In chapter 6 well-being in sport organization is reviewed. The authors explain that there are two main research traditions of well-being: hedonic and eudaimonic traditions. They argue that the hedonic approach to well-being (which focuses on life satisfaction, positive affect and absence of negative affect) has been predominant in research and despite recent attempts to investigate “subjective” well-being, it is a not an adequate model for understanding positive human functioning. The authors maintain that “eudaimonic well-being is an alternative approach to conceptualizing well-being which stresses the importance of individuals endeavouring to meet their true potential” (p. 103). “Eudaimonic approach /…/ is not simply interested in subjective happiness, but in the realization of human potential /…/ a meaningful life characterized by personal growth, as opposed to a pleasurable life characterized by hedonic enjoyment” (p. 102).
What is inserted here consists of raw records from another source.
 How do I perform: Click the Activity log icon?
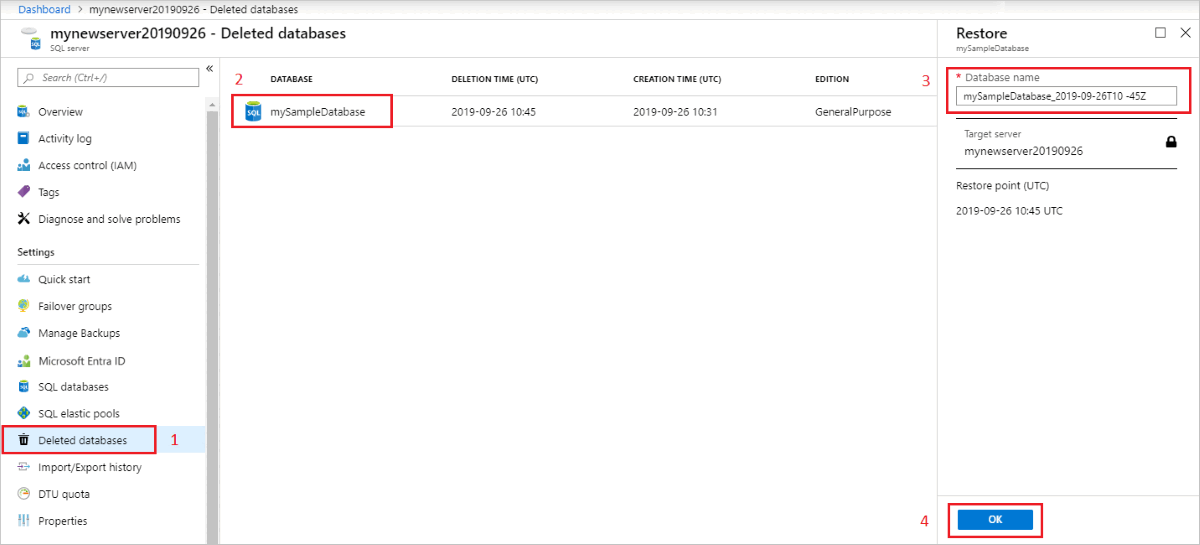click(24, 139)
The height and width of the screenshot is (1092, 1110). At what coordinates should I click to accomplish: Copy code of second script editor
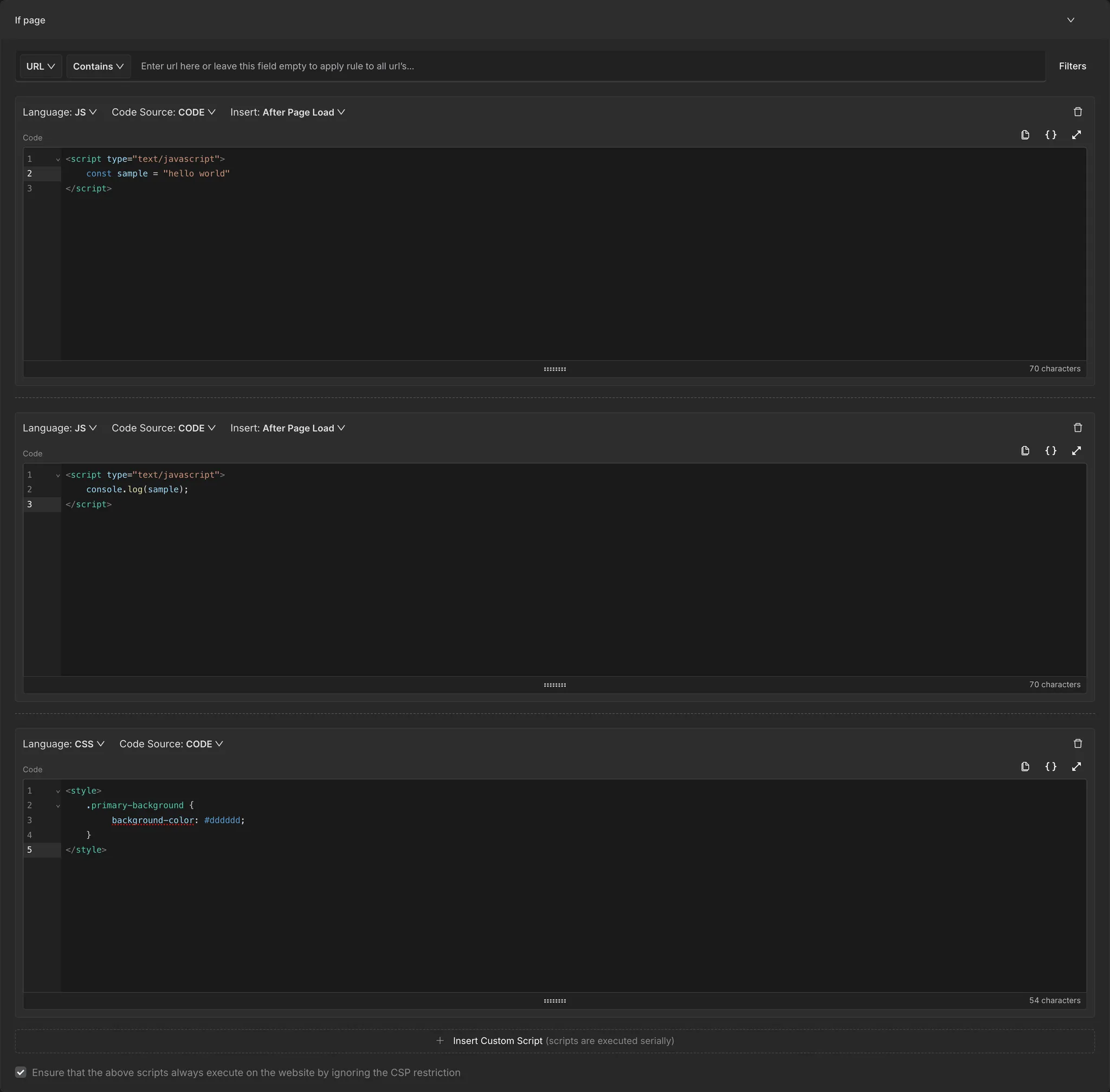(x=1025, y=451)
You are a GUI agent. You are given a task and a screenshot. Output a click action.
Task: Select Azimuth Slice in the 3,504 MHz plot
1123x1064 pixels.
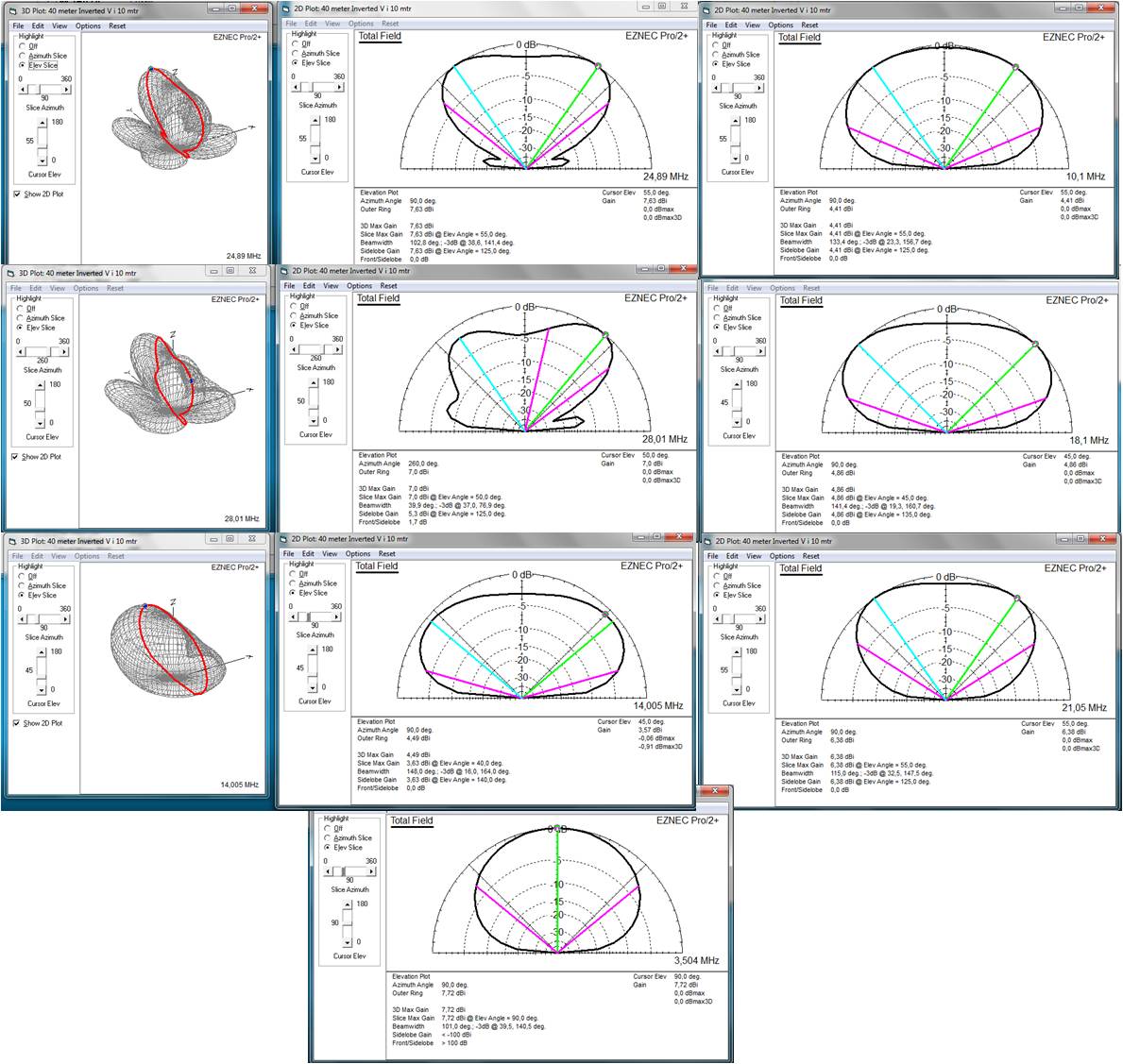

Another criticism that is discussed in the chapter is lack of research on well-being of all staff working within sport organizations (in contrast to the current research which focuses solely on athletes’ well-being). The chapter is concluded by emphasizing the need to address the above shortcomings both in applied and research milieus.
One of the shortcomings of the book, however, is the lack of emphasis on the subject of exercise and exercise settings, such as fitness and recreation centres (both public and private). Only a few chapters of the book briefly mention concepts in relation to exercise psychology whilst the majority of the book is dedicated to analyse problems within sport contexts. In my opinion, however, this is a criticism that extends toward all research and literature within the field of sport and exercise psychology. There is a need for researchers to investigate the organizational concerns of exercise milieus (i.e. Instructors’ psychological well-being due to overwork, Personal Trainers contradictory roles as health advocates and sales persons, etc.) in order to facilitate organizational efficiency and enhance the interaction between individuals and their organizations.
To conclude, the combined practical and research approach of the book appeals to me because it is relevant to individuals involved in the field. The editor is successful in producing a detailed and applicable volume that has value both in the field and in academia. I recommend this book to both practitioners and students/researcher of sport psychology who can benefit from its hands-on recommendations in various contexts, from researching well-being in sport organizations to everyday dealings with sport media.